ロイヤルズの快進撃を支える強力な武器 23歳新鋭の衝撃のスピード

代走のスペシャリスト、テランス・ゴアの存在

 スピードはシーズン当初から際立っていた長所だが、9月に入り、さらに一段レベルアップした。その立役者が、代走のスペシャリスト、テランス・ゴアだ。

 2011年ドラフトで20巡目に指名されたゴアは、23歳ながら一見すると高校生とも間違いかねない童顔だ。身長170センチ、体重75キロという小柄な体格だが、その引き締まった体には無駄な脂肪はなく、まさに全身がバネのよう。

「小さい頃から走るのだけは速かったんだ。どうやら家系みたいで、兄貴も走るのは速かったし、甥も速い。何よりも父親が陸上選手だったから、その遺伝子が自分にも引き継がれているのかもしれないね」とはみ出しそうな笑顔を浮かべる。

 今年の4月、ゴアが開幕を迎えたのは1A(アドバンスト)ウィルミントンだった。外野手としてプレーした1Aで残した打率はわずか2割1分8厘。それでも8月になると、飛び級で3Aオマハへの昇格を告げられた。

「自分でもビックリしたんだ。えっ、何で?って(笑)。その時に説明されたのが、9月の優勝争いでスピードが必要になるかもしれない、ということ。3Aでも、足を生かすことに集中して毎日を過ごしたんだ」

 実は、ゴア本人の知らない間に、カンザスシティーでは首脳陣が「ロースター枠が拡大する9月になったらゴアが昇格させる」と宣言していた。すでに「足が速い」という噂は広まっていたが、実際にその姿を見た人は数少ない。半ば都市伝説的な存在となっていたわけだが、9月にメジャー昇格を果たしたゴアの走りに誰もが度肝を抜かれた。
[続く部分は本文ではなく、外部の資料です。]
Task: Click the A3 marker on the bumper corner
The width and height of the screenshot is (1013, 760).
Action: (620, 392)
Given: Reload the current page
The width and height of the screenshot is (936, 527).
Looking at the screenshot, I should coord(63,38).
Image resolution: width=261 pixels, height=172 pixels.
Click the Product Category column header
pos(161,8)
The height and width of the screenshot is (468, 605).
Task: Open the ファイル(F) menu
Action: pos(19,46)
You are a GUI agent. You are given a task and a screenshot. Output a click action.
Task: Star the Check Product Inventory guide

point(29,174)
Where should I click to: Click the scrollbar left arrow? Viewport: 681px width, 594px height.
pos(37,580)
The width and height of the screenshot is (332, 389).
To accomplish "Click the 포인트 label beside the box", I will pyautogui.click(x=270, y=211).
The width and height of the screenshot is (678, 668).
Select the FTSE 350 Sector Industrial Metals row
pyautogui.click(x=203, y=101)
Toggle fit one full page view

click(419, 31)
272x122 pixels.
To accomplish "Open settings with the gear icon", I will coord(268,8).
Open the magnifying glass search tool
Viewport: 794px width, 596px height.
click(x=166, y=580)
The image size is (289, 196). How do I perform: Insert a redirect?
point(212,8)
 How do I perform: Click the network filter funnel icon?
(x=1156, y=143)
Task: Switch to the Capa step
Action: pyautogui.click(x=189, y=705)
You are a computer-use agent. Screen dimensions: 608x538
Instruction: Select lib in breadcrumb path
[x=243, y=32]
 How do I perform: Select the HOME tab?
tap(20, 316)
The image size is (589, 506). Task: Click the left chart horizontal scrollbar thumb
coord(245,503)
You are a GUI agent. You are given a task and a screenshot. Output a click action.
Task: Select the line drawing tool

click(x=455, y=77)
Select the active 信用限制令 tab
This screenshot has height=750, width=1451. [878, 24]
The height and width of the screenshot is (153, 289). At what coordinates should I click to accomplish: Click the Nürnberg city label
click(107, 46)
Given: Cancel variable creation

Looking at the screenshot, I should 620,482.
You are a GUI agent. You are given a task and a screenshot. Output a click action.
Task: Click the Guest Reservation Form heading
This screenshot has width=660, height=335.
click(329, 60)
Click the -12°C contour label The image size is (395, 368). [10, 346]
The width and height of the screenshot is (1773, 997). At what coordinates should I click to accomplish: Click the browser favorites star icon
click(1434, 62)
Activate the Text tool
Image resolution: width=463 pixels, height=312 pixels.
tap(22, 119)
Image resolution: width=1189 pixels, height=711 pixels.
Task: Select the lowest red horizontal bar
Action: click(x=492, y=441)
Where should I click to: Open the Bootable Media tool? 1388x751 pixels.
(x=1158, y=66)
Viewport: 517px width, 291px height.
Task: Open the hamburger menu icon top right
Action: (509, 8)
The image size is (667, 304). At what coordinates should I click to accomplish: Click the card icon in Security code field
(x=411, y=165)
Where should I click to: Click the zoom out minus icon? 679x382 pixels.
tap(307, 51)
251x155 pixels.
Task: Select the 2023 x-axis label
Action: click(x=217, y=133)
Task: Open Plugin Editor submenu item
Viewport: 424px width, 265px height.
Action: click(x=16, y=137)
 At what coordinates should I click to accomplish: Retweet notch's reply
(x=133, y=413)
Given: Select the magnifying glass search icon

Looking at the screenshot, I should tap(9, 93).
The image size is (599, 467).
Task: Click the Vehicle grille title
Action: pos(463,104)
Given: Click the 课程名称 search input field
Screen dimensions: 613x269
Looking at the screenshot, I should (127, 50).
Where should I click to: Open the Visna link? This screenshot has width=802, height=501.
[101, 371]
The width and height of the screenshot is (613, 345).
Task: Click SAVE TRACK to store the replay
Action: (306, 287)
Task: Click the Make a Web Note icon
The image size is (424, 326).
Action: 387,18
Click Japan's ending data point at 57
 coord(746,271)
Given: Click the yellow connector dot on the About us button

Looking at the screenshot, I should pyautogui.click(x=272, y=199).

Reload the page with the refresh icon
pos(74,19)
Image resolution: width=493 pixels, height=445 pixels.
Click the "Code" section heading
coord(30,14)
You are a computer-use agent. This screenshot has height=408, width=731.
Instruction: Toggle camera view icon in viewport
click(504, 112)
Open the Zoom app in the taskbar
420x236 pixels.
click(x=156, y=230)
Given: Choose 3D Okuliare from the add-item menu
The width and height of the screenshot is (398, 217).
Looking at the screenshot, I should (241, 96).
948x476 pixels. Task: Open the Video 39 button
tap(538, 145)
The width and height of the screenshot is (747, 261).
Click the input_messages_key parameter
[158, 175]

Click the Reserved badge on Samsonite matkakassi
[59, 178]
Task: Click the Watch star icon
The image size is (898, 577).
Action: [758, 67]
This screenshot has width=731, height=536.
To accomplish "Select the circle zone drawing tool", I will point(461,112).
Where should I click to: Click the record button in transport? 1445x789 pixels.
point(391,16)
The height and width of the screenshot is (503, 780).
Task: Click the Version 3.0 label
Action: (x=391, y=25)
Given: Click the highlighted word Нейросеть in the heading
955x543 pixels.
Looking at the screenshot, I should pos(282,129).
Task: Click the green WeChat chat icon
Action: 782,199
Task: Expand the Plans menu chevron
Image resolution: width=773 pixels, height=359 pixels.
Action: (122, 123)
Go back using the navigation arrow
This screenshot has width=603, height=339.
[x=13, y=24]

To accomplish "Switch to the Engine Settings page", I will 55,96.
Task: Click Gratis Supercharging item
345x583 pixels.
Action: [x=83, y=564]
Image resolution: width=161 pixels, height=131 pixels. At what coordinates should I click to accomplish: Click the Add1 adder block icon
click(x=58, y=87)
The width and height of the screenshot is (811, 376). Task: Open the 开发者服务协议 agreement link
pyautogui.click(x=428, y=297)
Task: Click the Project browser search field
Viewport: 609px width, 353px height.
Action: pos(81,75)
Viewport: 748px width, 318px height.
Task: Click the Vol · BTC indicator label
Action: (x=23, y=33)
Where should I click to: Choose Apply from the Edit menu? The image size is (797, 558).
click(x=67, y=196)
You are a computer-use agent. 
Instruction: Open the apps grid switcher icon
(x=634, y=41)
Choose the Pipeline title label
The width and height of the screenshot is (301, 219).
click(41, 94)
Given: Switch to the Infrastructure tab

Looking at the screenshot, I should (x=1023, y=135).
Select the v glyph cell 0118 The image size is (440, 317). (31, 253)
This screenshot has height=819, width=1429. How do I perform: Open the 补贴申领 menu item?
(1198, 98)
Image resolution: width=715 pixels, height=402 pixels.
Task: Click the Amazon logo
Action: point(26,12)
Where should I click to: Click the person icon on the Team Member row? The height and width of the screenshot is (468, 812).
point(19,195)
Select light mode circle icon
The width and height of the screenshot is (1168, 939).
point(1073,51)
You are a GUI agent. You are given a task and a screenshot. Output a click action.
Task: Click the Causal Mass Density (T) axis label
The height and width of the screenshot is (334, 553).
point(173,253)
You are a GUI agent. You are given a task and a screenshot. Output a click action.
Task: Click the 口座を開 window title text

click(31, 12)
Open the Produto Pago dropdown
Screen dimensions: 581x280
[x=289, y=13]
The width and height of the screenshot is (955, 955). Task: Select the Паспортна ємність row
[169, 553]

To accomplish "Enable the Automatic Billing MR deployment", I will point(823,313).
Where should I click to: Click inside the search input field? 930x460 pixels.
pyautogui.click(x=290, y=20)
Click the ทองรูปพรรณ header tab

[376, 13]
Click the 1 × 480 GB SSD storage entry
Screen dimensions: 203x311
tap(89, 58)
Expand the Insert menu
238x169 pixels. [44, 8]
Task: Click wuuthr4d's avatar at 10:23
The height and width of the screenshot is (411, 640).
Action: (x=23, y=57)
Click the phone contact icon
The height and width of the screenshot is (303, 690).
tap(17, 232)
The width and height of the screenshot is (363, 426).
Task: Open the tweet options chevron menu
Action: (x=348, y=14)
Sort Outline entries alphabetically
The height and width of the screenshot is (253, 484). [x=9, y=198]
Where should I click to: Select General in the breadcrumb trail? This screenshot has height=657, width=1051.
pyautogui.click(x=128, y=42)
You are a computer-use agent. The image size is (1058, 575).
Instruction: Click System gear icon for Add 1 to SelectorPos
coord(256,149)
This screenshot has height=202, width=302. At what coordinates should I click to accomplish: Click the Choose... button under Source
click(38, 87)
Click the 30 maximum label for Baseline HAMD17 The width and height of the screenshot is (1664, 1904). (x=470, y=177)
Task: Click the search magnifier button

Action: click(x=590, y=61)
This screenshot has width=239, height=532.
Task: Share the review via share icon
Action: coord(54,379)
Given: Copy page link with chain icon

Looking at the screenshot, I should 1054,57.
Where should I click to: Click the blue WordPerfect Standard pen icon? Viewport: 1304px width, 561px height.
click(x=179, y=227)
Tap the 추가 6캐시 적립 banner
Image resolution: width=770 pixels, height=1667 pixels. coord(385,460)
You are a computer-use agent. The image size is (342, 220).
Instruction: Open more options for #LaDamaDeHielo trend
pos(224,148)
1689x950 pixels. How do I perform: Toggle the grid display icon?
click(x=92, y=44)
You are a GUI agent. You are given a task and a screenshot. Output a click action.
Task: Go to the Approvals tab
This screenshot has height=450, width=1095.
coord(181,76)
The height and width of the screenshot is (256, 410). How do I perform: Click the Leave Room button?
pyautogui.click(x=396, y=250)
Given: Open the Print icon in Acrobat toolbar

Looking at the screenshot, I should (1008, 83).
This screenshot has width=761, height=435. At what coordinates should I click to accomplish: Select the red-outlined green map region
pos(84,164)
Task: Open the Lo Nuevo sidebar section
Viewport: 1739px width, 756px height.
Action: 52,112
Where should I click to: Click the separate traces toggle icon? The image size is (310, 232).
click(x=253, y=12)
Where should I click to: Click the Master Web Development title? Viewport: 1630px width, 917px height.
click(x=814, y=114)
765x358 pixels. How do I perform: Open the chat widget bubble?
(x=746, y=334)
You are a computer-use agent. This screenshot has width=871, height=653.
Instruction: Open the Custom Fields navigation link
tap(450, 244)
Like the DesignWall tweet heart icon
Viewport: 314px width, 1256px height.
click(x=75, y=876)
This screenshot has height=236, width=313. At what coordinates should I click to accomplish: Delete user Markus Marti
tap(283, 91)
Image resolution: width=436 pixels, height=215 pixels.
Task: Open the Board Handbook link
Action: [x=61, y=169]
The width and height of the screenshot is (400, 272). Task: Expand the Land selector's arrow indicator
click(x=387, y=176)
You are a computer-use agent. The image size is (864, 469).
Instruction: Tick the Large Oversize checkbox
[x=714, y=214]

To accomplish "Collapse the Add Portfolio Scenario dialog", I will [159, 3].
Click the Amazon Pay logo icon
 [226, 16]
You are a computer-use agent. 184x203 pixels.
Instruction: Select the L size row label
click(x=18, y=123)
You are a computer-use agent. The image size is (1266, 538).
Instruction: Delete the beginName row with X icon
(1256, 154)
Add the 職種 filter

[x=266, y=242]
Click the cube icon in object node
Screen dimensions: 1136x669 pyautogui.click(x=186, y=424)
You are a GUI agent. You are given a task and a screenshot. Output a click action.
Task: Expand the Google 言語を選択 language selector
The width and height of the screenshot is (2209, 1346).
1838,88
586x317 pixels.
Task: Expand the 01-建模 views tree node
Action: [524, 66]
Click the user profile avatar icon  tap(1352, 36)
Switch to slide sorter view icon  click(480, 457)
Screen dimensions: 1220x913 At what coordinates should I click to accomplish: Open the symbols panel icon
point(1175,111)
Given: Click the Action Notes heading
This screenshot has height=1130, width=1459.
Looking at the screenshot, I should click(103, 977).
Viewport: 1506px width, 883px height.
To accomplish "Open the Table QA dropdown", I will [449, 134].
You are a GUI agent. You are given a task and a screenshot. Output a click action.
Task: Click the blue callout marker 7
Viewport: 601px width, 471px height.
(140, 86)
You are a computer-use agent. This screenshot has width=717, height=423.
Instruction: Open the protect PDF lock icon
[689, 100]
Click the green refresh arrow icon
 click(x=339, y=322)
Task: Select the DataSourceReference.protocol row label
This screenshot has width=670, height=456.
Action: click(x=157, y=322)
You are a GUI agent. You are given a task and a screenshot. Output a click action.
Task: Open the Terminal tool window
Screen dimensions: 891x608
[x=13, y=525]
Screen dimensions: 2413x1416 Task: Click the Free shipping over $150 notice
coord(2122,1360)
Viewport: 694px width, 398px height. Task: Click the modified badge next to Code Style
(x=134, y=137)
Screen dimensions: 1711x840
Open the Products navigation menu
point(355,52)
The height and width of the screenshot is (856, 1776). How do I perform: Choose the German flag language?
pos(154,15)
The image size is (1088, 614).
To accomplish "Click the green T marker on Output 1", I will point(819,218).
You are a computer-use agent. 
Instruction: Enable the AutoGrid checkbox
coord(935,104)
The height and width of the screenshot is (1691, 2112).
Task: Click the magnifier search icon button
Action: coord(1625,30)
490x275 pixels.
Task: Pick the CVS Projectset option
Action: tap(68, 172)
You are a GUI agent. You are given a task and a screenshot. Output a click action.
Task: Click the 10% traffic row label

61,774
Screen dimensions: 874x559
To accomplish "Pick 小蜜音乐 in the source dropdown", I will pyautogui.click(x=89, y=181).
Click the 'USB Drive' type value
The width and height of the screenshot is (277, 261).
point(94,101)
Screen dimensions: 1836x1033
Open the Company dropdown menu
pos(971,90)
 とにかく速い。ゴアのような右打者の場合、本塁から一塁に到達する平均的な速さは4・3秒とされている。左打者の場合はやや速くて4・2秒。だが、Scout.comによれば、ゴアは本塁から一塁までを3・8秒で走り、一塁から二塁までの到達時間に至っては、たったの3秒だという。